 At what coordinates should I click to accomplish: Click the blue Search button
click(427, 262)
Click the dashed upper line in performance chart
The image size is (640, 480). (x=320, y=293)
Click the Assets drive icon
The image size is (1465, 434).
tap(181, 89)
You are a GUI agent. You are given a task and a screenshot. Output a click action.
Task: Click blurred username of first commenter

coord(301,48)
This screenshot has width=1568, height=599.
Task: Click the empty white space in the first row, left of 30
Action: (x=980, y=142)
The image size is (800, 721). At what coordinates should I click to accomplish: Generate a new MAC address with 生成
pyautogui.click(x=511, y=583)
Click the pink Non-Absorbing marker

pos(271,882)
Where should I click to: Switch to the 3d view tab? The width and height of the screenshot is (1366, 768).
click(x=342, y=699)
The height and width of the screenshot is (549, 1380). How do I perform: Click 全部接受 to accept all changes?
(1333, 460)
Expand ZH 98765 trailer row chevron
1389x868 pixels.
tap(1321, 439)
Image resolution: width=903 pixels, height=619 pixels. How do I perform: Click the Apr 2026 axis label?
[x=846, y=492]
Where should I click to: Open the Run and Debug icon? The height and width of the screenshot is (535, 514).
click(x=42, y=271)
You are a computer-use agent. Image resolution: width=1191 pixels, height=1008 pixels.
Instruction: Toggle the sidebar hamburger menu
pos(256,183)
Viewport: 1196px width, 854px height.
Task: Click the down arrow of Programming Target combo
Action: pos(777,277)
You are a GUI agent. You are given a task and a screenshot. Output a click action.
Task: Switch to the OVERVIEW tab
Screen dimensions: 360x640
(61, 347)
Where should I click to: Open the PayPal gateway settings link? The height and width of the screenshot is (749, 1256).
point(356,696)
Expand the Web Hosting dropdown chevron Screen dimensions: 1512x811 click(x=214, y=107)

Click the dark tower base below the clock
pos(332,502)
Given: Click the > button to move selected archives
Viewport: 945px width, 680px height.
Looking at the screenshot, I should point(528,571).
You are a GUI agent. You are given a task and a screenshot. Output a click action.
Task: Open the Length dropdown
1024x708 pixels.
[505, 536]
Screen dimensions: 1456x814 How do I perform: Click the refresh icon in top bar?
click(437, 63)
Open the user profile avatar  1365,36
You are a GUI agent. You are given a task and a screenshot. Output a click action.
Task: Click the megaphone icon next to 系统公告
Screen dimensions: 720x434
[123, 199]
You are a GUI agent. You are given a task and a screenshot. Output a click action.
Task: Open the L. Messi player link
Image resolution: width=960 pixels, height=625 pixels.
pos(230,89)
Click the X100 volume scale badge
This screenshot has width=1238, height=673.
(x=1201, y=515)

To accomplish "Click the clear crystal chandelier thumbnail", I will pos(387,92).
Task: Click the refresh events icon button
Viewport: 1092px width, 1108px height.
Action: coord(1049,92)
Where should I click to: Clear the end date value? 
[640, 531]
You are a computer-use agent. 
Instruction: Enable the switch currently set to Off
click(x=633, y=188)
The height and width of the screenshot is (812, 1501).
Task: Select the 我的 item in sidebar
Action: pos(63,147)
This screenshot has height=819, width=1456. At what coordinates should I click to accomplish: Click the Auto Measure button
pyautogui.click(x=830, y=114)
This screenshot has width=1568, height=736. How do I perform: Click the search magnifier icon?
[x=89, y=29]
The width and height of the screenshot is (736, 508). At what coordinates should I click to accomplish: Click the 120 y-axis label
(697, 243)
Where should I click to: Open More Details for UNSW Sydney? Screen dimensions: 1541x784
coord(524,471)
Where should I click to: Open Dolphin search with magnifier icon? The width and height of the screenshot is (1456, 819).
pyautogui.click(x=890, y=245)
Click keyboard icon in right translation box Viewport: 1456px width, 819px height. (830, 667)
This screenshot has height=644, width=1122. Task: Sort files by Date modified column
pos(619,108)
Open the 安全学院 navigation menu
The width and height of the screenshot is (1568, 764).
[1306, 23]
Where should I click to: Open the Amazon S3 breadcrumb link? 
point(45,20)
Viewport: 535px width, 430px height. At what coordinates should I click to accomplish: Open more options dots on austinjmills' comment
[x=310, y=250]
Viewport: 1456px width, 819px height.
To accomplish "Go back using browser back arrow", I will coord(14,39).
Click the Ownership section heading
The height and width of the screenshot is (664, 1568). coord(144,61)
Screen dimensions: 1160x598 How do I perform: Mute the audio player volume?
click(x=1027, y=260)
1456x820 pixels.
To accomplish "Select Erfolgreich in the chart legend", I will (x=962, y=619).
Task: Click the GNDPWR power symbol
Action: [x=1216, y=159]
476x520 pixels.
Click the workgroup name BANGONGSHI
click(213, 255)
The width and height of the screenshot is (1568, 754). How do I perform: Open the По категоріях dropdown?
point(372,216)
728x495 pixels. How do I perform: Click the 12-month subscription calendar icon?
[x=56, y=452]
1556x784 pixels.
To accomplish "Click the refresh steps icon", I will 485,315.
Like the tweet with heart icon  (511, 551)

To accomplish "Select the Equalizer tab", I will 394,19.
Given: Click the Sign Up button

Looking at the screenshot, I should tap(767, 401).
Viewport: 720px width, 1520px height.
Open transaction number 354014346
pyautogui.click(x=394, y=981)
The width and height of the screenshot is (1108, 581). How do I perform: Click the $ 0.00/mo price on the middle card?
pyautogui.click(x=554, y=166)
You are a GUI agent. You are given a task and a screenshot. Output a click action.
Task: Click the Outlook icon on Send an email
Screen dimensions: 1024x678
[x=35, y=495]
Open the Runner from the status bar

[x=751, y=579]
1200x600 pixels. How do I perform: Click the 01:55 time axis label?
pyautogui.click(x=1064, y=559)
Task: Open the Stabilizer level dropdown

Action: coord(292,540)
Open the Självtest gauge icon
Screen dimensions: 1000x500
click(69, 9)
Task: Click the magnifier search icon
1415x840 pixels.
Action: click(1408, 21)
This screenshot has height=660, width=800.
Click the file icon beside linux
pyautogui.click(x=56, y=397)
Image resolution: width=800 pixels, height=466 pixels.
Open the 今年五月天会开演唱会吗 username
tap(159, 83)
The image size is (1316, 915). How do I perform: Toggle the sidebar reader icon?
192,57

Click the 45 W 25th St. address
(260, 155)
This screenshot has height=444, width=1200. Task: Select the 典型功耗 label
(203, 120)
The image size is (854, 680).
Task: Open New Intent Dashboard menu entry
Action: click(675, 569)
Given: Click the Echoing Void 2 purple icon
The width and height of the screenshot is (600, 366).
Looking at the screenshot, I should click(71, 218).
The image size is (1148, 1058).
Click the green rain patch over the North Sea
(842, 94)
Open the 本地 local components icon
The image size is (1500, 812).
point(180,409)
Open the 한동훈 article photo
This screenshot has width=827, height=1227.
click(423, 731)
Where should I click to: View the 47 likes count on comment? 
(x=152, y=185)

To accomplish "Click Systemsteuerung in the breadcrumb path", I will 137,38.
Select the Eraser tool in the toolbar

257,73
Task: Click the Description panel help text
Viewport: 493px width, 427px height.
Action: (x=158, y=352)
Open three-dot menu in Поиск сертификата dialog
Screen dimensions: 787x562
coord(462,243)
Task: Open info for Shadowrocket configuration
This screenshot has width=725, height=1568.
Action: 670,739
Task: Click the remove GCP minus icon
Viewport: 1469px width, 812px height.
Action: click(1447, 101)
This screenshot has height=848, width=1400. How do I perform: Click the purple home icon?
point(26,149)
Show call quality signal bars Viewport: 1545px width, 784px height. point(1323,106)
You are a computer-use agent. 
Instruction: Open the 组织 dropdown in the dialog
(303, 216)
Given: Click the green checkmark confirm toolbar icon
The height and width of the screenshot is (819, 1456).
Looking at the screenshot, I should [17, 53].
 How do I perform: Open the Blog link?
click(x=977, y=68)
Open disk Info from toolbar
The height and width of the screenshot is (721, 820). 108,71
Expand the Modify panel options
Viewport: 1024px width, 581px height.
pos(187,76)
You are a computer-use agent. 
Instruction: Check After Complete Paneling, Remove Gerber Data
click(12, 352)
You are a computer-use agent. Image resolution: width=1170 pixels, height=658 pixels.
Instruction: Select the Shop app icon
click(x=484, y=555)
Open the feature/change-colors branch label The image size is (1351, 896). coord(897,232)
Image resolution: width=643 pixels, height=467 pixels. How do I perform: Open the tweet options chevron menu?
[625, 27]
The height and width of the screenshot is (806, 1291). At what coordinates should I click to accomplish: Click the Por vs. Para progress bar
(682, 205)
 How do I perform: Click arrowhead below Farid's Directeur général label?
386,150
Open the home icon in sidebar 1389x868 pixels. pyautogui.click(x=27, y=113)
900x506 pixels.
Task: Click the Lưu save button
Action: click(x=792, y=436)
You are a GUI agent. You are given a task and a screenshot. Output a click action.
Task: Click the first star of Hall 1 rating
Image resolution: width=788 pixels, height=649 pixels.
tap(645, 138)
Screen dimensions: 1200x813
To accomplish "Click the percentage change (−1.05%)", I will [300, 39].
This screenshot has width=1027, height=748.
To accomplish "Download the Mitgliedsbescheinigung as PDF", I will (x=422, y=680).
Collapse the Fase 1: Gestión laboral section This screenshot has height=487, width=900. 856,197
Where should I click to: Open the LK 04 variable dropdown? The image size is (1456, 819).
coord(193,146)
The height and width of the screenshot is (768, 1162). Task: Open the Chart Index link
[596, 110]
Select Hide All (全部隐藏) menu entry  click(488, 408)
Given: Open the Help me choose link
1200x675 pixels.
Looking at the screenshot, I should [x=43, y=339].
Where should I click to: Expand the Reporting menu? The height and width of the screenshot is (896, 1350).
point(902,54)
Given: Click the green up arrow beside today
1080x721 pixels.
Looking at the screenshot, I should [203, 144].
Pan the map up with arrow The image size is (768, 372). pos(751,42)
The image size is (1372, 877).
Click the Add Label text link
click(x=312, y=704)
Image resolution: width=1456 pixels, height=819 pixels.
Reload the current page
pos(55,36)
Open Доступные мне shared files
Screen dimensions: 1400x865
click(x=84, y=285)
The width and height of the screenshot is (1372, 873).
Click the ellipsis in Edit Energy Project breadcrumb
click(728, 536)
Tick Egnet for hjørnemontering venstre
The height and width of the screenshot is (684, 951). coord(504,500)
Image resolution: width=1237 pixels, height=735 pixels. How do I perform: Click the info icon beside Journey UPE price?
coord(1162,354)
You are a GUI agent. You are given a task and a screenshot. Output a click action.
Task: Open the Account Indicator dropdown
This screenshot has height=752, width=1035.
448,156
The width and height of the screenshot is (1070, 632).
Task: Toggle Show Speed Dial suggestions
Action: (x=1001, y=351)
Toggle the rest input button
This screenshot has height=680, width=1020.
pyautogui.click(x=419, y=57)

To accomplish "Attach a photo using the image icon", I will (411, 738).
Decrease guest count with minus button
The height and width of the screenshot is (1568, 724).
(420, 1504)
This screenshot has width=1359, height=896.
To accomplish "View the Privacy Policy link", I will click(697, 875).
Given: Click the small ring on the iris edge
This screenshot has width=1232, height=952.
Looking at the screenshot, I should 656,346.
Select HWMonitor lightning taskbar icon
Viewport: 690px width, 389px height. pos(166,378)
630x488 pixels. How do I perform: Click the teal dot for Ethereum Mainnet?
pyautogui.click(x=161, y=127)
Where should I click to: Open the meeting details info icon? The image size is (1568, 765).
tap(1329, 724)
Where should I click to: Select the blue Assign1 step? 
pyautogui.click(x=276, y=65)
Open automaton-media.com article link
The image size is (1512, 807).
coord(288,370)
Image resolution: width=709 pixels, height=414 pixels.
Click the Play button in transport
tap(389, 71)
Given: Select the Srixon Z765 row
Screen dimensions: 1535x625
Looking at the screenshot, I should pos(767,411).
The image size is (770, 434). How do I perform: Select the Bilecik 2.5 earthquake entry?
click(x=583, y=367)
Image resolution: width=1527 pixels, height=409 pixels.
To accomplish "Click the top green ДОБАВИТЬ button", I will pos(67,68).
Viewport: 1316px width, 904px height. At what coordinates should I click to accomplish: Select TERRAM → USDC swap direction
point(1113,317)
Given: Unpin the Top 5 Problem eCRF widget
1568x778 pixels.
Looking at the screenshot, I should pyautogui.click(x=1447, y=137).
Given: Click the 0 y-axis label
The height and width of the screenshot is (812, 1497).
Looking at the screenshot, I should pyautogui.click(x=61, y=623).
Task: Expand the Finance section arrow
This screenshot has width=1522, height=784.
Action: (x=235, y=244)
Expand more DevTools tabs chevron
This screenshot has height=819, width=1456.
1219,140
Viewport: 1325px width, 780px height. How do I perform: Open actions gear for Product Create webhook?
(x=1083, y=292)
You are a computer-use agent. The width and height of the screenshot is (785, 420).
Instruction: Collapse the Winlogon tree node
━━━━━━━━━━━━━━━━
▶ [Problem statement]: Reproduce the listing word for word, from its first line up to and including the line with "click(x=342, y=699)".

▶ [Result of the exercise]:
 At what coordinates should I click to accomplish: Click the blue Search button
click(427, 262)
Click the dashed upper line in performance chart
The image size is (640, 480). (x=320, y=293)
Click the Assets drive icon
The image size is (1465, 434).
tap(181, 89)
You are a GUI agent. You are given a task and a screenshot. Output a click action.
Task: Click blurred username of first commenter

coord(301,48)
This screenshot has width=1568, height=599.
Task: Click the empty white space in the first row, left of 30
Action: (x=980, y=142)
The image size is (800, 721). At what coordinates should I click to accomplish: Generate a new MAC address with 生成
pyautogui.click(x=511, y=583)
Click the pink Non-Absorbing marker

pos(271,882)
Where should I click to: Switch to the 3d view tab? The width and height of the screenshot is (1366, 768).
click(x=342, y=699)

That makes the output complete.